**What you are asked to do:**
Each line from the opening of the records that follow to the line with "Given: Save the page to Pocket" needs to be written out exactly. Add nothing.

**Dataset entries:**
◆ ◆ ◆ ◆ ◆ ◆ ◆

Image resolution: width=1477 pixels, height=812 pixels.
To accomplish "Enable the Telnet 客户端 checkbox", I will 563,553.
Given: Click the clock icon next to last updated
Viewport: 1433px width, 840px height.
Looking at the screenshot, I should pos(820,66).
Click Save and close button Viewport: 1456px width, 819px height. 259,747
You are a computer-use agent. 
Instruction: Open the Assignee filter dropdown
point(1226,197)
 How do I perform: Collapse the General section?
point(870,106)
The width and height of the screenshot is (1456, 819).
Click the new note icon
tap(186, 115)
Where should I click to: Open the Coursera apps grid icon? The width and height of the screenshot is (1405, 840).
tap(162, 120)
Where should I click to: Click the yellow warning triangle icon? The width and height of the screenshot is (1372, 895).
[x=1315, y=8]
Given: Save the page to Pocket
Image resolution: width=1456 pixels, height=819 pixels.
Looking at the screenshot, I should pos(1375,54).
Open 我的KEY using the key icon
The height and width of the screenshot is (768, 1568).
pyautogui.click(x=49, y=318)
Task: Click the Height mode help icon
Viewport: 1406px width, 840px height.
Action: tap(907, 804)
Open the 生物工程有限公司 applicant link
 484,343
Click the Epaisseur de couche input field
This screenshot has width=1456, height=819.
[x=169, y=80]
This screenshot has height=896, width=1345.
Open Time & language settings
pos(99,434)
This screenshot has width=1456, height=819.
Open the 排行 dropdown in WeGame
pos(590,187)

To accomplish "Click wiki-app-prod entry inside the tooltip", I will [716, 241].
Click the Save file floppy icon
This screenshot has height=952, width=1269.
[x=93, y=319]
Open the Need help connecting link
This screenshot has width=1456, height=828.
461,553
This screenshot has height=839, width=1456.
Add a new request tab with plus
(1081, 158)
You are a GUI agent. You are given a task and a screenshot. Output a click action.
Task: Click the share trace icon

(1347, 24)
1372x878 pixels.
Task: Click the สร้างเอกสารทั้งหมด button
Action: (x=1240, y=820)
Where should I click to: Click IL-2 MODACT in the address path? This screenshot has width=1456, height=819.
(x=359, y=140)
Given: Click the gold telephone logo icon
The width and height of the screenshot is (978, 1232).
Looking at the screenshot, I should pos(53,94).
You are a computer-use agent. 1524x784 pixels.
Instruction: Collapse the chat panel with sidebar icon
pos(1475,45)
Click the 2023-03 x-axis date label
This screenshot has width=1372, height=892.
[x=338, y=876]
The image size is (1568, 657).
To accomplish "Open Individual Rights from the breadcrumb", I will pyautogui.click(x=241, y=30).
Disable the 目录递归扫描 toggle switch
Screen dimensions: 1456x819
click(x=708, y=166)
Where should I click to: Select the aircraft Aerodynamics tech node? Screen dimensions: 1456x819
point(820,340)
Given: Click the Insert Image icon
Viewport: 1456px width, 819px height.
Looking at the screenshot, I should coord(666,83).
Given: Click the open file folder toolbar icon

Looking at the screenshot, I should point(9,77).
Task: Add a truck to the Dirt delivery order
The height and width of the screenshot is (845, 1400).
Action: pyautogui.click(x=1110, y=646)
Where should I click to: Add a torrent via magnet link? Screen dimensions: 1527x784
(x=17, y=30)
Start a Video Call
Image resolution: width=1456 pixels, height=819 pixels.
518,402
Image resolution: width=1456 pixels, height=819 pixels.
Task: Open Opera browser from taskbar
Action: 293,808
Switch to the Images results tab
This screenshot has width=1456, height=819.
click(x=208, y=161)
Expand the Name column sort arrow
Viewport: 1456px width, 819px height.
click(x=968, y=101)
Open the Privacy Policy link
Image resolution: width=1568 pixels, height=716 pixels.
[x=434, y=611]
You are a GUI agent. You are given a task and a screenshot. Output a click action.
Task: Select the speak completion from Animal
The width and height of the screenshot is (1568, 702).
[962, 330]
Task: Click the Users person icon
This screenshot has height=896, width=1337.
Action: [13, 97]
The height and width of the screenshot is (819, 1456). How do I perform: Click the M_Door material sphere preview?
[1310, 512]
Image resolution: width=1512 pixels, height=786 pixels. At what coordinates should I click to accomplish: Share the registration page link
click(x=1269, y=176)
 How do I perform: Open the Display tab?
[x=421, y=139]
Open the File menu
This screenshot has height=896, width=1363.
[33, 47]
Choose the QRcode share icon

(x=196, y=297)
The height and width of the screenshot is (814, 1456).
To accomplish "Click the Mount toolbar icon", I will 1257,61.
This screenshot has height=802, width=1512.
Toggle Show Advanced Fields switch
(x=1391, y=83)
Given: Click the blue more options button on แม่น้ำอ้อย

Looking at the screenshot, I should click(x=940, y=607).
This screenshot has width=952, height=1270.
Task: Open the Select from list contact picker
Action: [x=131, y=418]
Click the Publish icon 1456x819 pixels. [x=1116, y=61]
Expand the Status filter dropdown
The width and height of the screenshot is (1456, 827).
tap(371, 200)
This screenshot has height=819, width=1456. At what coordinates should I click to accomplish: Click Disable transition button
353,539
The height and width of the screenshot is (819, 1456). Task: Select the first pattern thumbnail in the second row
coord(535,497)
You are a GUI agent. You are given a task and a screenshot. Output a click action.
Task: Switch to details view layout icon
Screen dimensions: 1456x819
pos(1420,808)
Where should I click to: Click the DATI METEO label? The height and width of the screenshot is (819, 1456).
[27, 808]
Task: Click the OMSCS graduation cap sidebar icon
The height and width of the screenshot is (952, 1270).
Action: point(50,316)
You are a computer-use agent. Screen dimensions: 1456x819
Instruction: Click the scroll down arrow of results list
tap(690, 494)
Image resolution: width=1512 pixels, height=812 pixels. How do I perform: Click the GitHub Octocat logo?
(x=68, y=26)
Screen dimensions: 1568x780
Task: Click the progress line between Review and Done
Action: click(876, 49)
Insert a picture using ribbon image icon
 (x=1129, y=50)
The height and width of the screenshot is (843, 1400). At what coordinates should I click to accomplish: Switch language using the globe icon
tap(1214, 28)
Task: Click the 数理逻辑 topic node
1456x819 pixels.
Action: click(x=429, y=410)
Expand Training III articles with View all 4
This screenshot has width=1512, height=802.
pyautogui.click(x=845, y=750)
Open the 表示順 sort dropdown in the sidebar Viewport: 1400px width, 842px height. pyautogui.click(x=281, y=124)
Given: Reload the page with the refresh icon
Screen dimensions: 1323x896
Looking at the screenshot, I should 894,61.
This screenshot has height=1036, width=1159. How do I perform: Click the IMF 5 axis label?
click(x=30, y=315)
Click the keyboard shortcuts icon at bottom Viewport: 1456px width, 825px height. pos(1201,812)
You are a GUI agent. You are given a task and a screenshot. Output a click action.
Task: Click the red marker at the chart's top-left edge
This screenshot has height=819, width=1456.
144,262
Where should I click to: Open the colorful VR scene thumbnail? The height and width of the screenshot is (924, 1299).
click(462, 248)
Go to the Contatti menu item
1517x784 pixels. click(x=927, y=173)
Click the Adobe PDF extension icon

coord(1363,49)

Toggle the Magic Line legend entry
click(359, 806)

◆ ◆ ◆ ◆ ◆ ◆ ◆

**Solved problem:**
Image resolution: width=1477 pixels, height=812 pixels.
To accomplish "Enable the Telnet 客户端 checkbox", I will 563,553.
Given: Click the clock icon next to last updated
Viewport: 1433px width, 840px height.
Looking at the screenshot, I should pos(820,66).
Click Save and close button Viewport: 1456px width, 819px height. 259,747
You are a computer-use agent. 
Instruction: Open the Assignee filter dropdown
point(1226,197)
 How do I perform: Collapse the General section?
point(870,106)
The width and height of the screenshot is (1456, 819).
Click the new note icon
tap(186, 115)
Where should I click to: Open the Coursera apps grid icon? The width and height of the screenshot is (1405, 840).
tap(162, 120)
Where should I click to: Click the yellow warning triangle icon? The width and height of the screenshot is (1372, 895).
[x=1315, y=8]
Given: Save the page to Pocket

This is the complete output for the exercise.